When Play Date Snacks Go Wrong

When Play Date Snacks Go Wrong

On Thursday my youngest had a friend over for a play date.  Let’s call him Jack.  Jack has been to our house many times and is a sweet little kid.  He usually comes over, asks for pretzels and juice, and spends several hours entertaining my child and keeping him out of my hair, because let’s be honest, the whole purpose of a play date is for mom to get a little down time.

 During a play date the rules are allow to be broken.  Video games for three hours?  Okay.  An extra cookie at snack time?  What the heck!  As long as they stay in the family room playing nicely, or in the bedroom, it’s all good.  The kids are happy and two moms are very happy.

Then there was Thursday.  Like I said, Jack had been here several times before so I had no reason to expect that today would be any different from any other play date.  I was wrong.

I knew Jack did not like chocolate or too many different sweets.  Luckily we always have a giant container of Costco sized pretzels, Quaker Granola Bars, Annie’s Organic Cheddar Bunnies, and assorted nuts in the house.  Praise be, no one in my family has food allergies, but because no one in my family has food allergies my house is not really “food friendly” for a child who does.

Thirty minutes into Jack’s play date he comes to me and asks me to make him lunch.  Huh?  You mean a snack, right?  No, he wants lunch.  Mom forgot to feed him.  Okay, no problem.  Two PB&J’s coming right up.

Oh no, no peanut butter, he is allergic.  Oh, I did not know that.  But, that’s okay, I have deli turkey and organic cheese.  Two turkey and cheese sandwiches coming up.  NO!  No, no, he doesn’t eat bread or sandwiches of any kind.

Huh, yeah…okay.  Okay, just give me a minute to look here.  I can make a box of Annie’s Mac & Cheese.

No he doesn’t like mac & cheese.

I can’t lie.  At this point I am now starting to get a little annoyed, and I can’t seem to get a straight answer from him just what is his allergy and what is a food dislike.

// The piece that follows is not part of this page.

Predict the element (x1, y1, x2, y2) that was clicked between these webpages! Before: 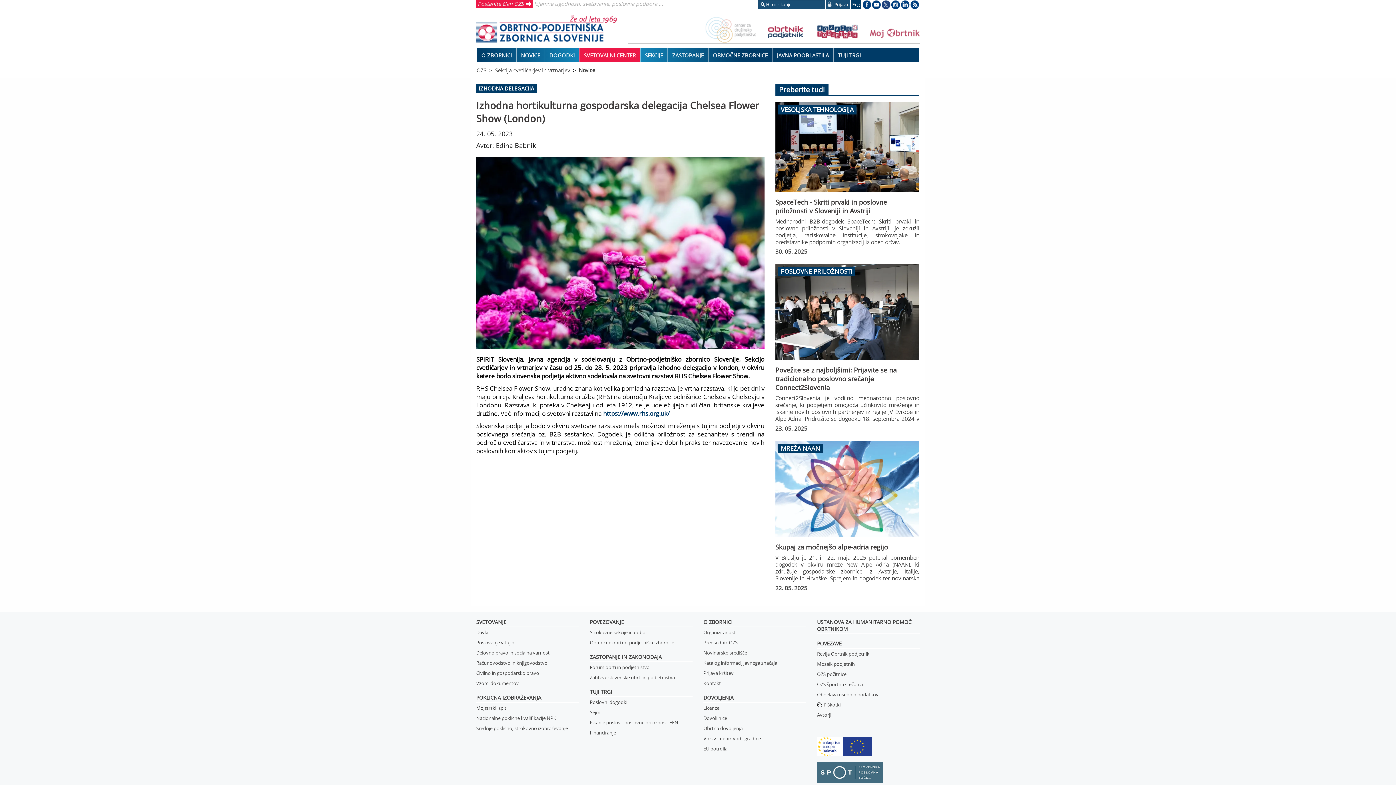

I offer to microwave him a bean and cheese burrito.  Nope, he doesn’t want that.

I decide to offer up one of my favorite go to foods that are easy to make in a pinch.  How about I scramble you some eggs I ask?

His eyes open wide and a look of horror spreads across his face.  He can’t have eggs and I can’t even cook them while he is in the house because he forgot to bring his inhaler and just the aroma will trigger an attack.

Holy shit!

After several more strike outs he finally settled on string cheese, a banana, and a hand full of pretzels.  Not much of a lunch, but at least he didn’t up in a hospital.

When Jack’s mom came to pick him up I politely asked her to list Jack’s allergies for me and let me know what he CAN eat.  She looked a bit confused and asked why.  That’s when I explained to her the half hour it took to find a suitable lunch her child could eat without having an allergy attack.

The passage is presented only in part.